Stored items:
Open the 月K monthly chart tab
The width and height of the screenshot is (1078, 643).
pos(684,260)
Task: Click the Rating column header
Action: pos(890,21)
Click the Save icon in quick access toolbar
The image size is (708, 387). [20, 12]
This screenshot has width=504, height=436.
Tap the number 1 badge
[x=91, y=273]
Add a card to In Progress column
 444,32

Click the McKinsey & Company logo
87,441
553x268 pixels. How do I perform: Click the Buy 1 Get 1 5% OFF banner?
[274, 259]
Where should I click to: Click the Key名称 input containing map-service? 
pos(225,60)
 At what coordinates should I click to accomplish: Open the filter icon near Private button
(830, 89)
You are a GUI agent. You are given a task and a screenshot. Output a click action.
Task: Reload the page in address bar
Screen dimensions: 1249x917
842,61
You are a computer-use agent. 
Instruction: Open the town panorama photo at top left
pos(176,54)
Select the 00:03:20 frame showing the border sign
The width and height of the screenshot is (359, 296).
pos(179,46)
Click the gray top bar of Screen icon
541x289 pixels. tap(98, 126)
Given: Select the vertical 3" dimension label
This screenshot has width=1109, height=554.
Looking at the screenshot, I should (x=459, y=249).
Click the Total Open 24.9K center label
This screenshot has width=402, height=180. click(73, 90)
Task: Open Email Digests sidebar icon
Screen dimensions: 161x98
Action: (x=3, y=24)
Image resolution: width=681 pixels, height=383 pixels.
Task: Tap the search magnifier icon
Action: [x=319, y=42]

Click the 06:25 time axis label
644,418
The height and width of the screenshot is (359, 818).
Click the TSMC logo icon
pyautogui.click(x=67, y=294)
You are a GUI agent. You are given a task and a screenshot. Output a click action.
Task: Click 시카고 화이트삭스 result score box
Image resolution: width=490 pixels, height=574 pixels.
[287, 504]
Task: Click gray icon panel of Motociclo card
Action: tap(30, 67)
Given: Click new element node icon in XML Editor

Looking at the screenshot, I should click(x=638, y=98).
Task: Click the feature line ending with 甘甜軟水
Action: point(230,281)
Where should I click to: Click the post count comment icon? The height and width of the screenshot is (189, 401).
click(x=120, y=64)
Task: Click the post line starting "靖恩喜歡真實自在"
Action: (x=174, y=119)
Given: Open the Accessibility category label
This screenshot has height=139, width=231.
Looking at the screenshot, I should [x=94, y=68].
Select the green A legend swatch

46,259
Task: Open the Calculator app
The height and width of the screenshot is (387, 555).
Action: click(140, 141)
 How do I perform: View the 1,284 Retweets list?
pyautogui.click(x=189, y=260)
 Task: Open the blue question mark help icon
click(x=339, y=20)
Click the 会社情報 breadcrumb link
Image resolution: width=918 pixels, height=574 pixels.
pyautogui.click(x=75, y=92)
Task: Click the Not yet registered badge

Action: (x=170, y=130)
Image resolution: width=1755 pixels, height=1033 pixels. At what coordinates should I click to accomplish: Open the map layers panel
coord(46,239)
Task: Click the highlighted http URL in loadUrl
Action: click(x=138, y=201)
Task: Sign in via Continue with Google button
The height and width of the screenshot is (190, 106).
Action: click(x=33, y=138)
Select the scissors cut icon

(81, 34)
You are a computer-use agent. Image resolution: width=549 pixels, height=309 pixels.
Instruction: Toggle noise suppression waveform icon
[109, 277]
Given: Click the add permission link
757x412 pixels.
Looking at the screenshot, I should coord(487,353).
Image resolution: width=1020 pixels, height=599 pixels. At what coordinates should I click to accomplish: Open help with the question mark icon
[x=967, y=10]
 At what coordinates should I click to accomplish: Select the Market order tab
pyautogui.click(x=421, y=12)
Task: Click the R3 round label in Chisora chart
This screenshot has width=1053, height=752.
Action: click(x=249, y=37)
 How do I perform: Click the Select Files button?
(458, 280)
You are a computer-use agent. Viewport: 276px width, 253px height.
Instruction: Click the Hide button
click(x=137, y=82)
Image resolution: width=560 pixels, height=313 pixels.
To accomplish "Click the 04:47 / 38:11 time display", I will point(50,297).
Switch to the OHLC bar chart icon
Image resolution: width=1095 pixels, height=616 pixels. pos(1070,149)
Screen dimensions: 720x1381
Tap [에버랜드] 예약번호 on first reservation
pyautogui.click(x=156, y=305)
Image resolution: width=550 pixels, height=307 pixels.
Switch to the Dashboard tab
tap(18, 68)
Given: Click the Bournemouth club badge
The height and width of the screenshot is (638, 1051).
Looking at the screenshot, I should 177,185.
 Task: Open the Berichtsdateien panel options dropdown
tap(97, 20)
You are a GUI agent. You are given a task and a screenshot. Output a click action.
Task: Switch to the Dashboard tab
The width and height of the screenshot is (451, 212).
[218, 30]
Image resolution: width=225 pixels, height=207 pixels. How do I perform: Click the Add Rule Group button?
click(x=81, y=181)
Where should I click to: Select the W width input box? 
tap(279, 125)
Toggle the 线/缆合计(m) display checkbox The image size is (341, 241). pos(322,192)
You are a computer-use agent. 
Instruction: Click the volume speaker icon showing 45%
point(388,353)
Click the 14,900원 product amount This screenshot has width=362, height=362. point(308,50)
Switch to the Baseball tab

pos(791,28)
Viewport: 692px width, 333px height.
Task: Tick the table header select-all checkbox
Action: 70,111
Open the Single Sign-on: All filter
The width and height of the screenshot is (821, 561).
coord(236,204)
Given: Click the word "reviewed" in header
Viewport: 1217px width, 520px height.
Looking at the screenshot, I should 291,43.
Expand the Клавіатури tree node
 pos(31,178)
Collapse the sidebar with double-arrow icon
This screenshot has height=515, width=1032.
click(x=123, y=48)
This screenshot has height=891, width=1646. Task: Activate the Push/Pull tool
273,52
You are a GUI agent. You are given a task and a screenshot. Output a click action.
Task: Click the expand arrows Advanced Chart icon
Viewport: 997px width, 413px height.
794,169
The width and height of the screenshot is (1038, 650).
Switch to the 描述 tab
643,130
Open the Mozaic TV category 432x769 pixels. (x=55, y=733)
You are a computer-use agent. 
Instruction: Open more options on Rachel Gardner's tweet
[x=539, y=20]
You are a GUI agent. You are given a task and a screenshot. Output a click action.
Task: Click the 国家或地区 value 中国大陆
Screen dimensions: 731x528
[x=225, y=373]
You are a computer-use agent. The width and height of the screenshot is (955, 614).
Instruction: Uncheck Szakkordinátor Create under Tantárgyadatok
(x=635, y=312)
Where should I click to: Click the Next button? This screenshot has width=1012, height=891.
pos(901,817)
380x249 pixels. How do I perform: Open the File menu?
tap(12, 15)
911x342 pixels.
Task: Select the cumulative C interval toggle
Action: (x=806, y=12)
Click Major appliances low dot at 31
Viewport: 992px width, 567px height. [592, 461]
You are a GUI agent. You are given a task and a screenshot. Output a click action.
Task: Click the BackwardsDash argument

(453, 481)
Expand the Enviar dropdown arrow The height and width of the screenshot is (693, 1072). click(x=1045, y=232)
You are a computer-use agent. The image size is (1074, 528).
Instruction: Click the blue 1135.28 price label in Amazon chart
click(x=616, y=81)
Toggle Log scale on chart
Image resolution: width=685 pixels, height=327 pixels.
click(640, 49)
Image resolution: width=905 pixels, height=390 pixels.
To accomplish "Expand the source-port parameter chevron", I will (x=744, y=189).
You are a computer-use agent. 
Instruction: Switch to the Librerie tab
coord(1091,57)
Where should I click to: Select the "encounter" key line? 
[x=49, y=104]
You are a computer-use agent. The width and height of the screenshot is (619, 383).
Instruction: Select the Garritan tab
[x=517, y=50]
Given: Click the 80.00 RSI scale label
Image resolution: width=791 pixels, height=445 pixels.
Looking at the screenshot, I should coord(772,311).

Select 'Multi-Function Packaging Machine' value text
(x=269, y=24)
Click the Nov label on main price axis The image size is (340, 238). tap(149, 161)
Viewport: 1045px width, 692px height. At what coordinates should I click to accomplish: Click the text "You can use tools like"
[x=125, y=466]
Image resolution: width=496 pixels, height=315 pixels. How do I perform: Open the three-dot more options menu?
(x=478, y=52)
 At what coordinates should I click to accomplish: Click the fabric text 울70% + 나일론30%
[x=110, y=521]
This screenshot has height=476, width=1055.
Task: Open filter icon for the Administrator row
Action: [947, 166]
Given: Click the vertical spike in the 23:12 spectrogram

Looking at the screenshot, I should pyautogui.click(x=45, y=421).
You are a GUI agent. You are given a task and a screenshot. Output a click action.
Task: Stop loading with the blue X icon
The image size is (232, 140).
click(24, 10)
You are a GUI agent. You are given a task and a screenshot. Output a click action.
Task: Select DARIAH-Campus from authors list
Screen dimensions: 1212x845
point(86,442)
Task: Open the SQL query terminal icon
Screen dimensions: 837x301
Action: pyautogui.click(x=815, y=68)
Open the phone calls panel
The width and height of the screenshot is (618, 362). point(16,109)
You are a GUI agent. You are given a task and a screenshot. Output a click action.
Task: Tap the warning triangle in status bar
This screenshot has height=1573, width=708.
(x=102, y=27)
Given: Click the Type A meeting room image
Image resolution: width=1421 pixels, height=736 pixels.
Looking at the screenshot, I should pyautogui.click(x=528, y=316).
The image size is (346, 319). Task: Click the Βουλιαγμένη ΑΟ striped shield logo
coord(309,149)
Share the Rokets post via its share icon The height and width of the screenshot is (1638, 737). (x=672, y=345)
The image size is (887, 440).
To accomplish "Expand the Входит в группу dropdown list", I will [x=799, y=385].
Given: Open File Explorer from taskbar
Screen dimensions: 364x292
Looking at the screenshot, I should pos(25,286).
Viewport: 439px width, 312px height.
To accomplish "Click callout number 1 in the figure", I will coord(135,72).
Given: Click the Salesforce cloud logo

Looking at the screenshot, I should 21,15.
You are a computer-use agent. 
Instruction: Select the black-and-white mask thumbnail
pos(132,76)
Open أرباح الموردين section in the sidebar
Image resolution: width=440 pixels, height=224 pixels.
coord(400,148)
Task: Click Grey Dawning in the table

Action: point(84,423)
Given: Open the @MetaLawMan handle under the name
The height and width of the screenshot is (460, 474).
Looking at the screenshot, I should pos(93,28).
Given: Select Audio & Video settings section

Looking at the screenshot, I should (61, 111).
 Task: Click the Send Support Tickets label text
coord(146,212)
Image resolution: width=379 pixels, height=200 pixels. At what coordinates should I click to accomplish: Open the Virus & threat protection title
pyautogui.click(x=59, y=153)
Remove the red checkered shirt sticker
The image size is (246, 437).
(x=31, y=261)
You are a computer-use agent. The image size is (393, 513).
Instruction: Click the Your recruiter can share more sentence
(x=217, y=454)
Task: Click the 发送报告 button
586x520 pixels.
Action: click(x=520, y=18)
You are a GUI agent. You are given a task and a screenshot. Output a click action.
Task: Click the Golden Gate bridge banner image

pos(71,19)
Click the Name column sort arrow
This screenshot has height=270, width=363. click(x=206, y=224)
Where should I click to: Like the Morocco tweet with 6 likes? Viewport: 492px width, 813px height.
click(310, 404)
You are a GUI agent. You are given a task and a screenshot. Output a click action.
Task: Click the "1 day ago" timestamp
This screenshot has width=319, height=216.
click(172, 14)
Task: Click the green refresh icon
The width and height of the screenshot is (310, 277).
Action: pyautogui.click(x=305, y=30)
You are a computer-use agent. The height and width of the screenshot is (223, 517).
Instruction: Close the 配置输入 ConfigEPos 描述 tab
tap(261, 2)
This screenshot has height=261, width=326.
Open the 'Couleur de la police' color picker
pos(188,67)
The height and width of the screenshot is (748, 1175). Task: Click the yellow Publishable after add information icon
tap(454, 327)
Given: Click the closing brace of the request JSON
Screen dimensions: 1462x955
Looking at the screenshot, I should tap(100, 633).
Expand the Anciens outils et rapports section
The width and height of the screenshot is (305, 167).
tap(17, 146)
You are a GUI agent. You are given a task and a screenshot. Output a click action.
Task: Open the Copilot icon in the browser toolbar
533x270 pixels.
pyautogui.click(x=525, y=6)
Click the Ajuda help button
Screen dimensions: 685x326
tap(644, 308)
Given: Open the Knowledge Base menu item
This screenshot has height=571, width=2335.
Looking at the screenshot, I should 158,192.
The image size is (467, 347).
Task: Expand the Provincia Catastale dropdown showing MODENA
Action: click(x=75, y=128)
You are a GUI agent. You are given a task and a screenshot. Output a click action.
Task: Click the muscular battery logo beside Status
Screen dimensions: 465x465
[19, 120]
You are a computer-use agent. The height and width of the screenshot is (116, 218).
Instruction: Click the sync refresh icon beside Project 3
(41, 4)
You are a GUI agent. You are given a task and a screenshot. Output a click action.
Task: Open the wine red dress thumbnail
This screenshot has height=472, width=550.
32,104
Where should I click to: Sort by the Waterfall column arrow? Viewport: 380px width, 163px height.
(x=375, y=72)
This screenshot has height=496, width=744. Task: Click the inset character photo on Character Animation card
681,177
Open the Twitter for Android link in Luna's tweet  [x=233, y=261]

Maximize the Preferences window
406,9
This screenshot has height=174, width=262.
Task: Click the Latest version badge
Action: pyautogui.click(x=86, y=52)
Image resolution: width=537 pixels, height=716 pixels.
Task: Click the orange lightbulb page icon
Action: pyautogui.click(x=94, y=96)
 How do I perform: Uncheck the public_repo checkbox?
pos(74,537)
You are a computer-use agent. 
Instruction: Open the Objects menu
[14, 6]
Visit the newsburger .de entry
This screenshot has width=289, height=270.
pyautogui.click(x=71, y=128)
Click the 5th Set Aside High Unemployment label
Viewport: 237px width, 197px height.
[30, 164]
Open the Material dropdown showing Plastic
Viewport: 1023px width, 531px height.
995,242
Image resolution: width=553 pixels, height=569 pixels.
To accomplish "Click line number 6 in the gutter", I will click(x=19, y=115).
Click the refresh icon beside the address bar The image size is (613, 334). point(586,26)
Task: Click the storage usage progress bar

* How to complete this task:
Copy every line above in which the string "sidebar" shows up.

* Answer to the problem:
Task: Open Email Digests sidebar icon
Collapse the sidebar with double-arrow icon
Open أرباح الموردين section in the sidebar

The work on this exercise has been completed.